Security Council composition
- Permanent members: China; France; Russia; United Kingdom; United States;
- Non-permanent members: Austria; Belgium; Cape Verde; Ecuador; Hungary; India; Japan; Morocco; Venezuela; Zimbabwe;

= United Nations Security Council Resolution 749 =

United Nations Security Council resolution 749, adopted unanimously on 7 April 1992, after reaffirming resolutions 713 (1991), 721 (1991), 724 (1991), 727 (1992), 740 (1992) and 743 (1992), the Council approved of a report by the Secretary-General Boutros Boutros-Ghali and decided to authorise the earliest possible deployment of the United Nations Protection Force (UNPROFOR) in the former Yugoslavia.

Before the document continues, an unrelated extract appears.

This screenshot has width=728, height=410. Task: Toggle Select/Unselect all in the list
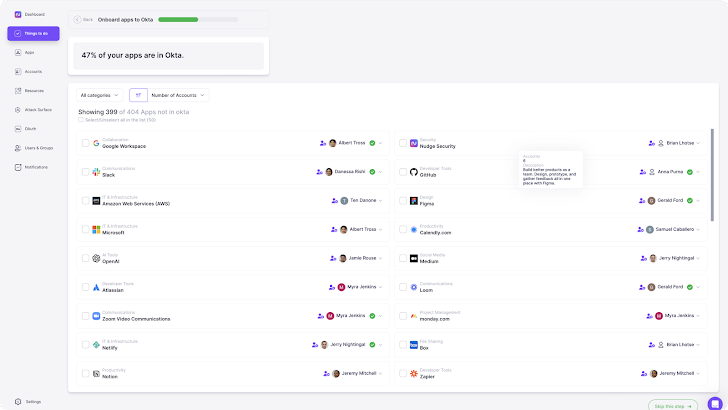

Noting the continuous daily violations of the ceasefire, the Council called on all parties to ensure the safety and freedom of movement of the Force and urged all parties to help offset the costs of it to secure the most effective and cost-efficient operation as possible. It also urged co-operation of those in Bosnia and Herzegovina with the efforts of the European Community, urging all parties to refrain from where UNPROFOR will be based.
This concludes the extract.